In the Community Sector, we are well aware that pushing back the frontiers of poverty by fostering sustainable communities and sustainable households will not be accomplished only through government and private sector investment and facilitation.

Much of the work needs to be done (is already being done) by a wide range of faith-based, civic, political and sectoral community formations. The Community Sector pledges to work with the widest range of these community-based formations to:

  • Secure partnerships between community formations, the private sector, and the different spheres of government, including local public institutions and facilities (schools, hospitals and clinics, police stations, social security pay-points, etc), to implement strategic policies and programmes informed by our overall growth and development perspectives;
  • Promote active citizenship (and therefore sustainable communities) by encouraging participation in a wide range of emerging democratic and participatory structures - school governing bodies, community policing forums, neighbourhood watches, commuter forums, ward councils, AIDS counseling and home-based care groups, etc.

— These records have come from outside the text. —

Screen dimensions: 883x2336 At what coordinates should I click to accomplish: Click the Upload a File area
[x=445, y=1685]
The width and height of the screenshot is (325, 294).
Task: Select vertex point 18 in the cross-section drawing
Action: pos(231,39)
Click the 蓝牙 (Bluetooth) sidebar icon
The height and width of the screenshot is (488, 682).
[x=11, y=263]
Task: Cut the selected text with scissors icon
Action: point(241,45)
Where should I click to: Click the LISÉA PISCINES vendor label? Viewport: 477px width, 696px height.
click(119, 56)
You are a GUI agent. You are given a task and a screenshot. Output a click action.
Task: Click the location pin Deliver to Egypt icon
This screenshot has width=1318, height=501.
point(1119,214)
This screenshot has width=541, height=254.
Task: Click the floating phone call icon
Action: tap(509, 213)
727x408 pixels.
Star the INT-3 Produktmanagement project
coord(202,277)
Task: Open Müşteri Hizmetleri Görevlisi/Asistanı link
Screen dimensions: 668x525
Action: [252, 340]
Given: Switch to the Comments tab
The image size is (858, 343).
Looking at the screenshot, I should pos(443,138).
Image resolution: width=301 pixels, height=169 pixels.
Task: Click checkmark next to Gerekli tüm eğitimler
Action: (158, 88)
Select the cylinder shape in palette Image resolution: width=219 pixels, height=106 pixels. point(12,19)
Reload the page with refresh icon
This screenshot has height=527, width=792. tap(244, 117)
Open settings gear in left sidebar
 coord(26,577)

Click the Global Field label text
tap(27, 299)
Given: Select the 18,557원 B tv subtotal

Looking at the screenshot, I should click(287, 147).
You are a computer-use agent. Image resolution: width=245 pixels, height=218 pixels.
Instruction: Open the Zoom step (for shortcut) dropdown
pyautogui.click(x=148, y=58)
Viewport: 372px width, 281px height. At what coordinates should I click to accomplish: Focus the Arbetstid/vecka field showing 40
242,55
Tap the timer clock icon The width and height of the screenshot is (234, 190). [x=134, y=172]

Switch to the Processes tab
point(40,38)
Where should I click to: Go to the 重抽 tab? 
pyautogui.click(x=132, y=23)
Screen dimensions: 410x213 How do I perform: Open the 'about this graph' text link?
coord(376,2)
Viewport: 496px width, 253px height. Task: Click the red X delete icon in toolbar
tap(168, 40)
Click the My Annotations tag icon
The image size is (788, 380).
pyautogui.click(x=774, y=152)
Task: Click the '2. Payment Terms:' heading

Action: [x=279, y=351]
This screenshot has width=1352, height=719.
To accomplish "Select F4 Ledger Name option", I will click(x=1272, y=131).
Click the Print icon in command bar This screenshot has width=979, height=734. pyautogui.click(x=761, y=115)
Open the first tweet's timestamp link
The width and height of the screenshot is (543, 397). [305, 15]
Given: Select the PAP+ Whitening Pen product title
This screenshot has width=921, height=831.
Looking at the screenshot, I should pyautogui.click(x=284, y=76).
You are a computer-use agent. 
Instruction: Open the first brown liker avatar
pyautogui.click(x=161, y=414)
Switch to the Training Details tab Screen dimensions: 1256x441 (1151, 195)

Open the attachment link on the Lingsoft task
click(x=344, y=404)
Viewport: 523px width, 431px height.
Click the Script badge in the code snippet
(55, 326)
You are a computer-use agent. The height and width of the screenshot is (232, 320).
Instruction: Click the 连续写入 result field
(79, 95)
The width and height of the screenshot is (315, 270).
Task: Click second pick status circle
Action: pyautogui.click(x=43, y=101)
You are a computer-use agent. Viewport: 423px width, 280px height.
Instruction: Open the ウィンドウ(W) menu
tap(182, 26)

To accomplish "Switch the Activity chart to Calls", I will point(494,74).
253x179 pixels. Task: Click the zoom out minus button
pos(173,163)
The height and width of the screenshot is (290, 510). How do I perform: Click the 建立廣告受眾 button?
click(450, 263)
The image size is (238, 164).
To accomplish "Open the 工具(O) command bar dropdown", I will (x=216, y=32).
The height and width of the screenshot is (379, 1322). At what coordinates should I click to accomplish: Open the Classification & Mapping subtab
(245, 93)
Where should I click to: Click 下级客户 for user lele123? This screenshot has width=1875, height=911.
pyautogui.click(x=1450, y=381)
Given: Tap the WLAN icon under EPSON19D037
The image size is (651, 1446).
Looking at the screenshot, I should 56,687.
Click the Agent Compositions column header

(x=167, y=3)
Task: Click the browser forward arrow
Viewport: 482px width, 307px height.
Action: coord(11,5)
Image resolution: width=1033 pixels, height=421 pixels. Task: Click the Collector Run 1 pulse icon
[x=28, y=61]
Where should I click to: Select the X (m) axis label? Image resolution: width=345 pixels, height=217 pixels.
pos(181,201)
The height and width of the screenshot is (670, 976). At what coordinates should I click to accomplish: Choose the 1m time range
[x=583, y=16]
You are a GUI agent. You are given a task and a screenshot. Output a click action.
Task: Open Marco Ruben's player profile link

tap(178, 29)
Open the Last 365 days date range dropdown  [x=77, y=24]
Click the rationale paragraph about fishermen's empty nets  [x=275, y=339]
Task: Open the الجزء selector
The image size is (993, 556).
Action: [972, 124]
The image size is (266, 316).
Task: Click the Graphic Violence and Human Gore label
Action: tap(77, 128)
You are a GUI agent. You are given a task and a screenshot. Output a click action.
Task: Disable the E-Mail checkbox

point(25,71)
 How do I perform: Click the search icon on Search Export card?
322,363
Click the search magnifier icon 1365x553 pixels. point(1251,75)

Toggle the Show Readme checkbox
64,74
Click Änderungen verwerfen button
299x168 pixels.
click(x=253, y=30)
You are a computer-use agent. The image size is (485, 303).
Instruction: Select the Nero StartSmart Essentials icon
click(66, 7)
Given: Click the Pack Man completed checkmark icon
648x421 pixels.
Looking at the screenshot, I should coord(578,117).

  • Encourage locally based institutions - like churches, schools, libraries, sports bodies - to open up resources and facilities to the community, for mutually benefiting developmental activities. To encourage these entities to source their requirements (eg. school uniforms, school meals, maintenance and gardening, transport) as much as possible, and where feasible, from locally based cooperatives and micro-enterprises; and
  • Generally, to foster a culture of vuk' uzenzele - direct voluntary action - in all the communities of our country.